DATA LISTING Start Marker

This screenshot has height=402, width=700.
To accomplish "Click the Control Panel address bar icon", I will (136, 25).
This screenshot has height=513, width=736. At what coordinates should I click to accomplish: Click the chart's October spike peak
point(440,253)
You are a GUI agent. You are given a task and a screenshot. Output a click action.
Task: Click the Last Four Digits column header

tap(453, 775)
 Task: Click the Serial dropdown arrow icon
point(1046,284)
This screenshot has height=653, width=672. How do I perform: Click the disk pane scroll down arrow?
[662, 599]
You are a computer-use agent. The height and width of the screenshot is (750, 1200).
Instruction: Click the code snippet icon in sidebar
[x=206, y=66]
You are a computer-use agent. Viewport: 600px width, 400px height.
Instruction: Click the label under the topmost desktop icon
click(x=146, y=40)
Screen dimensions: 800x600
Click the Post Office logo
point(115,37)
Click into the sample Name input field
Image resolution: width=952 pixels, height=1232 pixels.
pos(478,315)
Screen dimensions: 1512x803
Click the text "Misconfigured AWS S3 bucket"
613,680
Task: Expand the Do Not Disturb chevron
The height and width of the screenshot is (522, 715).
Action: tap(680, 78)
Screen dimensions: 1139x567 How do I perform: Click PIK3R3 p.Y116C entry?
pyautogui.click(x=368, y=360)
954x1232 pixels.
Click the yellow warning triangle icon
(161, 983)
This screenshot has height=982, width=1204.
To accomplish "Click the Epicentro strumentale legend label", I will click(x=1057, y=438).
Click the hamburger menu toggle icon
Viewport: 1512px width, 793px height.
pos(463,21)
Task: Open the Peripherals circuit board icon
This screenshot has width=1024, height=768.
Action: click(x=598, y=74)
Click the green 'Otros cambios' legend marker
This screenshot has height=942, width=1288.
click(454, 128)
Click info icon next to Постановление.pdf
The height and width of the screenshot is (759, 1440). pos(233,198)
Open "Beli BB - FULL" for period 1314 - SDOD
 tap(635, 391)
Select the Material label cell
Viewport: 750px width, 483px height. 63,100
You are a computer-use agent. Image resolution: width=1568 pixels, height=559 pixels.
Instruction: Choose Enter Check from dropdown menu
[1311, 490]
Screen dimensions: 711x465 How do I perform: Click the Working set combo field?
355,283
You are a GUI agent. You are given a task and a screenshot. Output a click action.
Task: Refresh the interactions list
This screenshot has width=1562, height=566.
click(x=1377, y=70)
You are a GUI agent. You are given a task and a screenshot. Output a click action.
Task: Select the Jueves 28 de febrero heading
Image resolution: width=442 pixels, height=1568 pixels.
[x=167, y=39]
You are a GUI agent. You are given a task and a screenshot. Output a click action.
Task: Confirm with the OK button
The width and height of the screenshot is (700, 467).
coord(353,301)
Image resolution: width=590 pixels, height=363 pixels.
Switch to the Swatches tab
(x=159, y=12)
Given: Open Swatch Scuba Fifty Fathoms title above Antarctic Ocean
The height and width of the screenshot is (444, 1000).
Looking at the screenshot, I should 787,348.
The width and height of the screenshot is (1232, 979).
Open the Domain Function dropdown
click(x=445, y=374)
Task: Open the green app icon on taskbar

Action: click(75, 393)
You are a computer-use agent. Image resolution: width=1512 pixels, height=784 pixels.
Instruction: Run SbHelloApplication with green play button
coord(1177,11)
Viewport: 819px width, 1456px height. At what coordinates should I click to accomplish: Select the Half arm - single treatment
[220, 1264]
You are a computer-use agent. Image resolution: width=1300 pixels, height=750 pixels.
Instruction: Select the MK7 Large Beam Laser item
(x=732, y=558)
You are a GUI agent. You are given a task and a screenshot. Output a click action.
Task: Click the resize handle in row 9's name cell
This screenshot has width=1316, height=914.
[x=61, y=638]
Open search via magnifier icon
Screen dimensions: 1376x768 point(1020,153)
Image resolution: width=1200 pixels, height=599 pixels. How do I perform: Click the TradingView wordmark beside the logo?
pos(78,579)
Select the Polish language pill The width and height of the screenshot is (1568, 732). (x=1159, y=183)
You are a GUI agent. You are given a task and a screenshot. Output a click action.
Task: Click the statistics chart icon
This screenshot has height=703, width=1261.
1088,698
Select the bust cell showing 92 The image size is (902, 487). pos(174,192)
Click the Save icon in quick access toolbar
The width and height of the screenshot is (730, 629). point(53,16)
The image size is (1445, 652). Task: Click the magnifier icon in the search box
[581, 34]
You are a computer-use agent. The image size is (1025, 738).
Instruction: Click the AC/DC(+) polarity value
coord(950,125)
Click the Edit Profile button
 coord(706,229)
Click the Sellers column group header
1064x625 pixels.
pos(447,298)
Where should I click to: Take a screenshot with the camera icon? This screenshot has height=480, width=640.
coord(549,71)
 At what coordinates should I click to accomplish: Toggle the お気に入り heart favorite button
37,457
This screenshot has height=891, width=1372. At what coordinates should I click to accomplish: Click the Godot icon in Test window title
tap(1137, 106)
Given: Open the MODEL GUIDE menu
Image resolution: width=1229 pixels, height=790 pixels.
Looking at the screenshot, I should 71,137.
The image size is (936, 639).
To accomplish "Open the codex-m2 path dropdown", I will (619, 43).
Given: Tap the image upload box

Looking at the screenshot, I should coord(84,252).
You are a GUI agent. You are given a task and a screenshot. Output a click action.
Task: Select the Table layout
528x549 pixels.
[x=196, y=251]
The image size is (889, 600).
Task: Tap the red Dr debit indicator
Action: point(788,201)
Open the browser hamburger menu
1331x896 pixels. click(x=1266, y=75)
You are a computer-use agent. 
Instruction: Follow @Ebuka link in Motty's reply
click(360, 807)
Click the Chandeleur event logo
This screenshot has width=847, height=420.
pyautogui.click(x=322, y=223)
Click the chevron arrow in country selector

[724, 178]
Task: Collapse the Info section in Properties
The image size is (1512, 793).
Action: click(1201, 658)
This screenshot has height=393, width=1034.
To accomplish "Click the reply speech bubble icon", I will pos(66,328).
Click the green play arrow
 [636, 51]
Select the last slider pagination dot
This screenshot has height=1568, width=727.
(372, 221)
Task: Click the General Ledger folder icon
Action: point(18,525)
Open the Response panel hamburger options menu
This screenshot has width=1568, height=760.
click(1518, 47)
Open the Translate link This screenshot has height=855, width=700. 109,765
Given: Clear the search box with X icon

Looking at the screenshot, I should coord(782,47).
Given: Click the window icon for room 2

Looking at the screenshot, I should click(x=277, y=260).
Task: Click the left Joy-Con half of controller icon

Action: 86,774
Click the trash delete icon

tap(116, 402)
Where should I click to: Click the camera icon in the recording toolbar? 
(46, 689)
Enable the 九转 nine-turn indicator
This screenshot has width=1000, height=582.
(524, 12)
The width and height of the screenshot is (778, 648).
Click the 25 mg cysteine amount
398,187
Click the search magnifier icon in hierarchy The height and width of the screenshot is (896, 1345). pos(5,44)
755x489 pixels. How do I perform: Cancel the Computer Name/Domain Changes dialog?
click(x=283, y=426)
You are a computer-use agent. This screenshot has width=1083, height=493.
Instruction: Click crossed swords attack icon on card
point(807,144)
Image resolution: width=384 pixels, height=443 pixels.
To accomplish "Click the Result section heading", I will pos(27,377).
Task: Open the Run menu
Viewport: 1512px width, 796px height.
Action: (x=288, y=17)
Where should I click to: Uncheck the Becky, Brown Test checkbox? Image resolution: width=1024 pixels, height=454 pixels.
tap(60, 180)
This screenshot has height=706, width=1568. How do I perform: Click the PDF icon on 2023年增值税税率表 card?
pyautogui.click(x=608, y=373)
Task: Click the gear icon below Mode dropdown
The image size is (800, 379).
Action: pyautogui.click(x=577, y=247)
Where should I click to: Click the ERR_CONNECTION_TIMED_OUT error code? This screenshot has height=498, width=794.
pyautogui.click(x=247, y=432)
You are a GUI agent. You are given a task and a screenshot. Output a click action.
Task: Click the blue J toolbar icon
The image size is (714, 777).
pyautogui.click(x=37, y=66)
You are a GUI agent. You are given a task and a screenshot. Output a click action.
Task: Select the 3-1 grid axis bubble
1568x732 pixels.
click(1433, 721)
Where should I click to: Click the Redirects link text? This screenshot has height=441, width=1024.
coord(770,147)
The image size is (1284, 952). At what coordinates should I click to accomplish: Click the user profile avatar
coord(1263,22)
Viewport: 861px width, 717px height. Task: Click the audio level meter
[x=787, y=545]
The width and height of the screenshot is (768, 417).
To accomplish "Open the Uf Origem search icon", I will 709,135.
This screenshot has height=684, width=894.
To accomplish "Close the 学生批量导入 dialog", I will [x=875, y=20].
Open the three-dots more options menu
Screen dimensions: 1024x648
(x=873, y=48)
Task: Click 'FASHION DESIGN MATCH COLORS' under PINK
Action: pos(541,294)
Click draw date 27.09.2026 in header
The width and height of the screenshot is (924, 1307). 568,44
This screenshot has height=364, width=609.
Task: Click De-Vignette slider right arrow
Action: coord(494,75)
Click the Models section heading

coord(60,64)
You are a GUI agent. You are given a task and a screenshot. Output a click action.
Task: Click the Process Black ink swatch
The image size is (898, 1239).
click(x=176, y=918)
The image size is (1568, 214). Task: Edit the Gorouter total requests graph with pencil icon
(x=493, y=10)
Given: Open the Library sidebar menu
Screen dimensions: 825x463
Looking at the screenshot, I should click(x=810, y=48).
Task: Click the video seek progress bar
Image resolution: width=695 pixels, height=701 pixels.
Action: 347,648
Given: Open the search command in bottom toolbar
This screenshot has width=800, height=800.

DATA LISTING End Marker

» THE TASK: Could you set down, exactly as written, the lines above between the one holding "Click the Post Office logo" and the one holding "Task: Expand the Do Not Disturb chevron", inclusive, and nothing more?

» EXERCISE OUTPUT:
Click the Post Office logo
point(115,37)
Click into the sample Name input field
Image resolution: width=952 pixels, height=1232 pixels.
pos(478,315)
Screen dimensions: 1512x803
Click the text "Misconfigured AWS S3 bucket"
613,680
Task: Expand the Do Not Disturb chevron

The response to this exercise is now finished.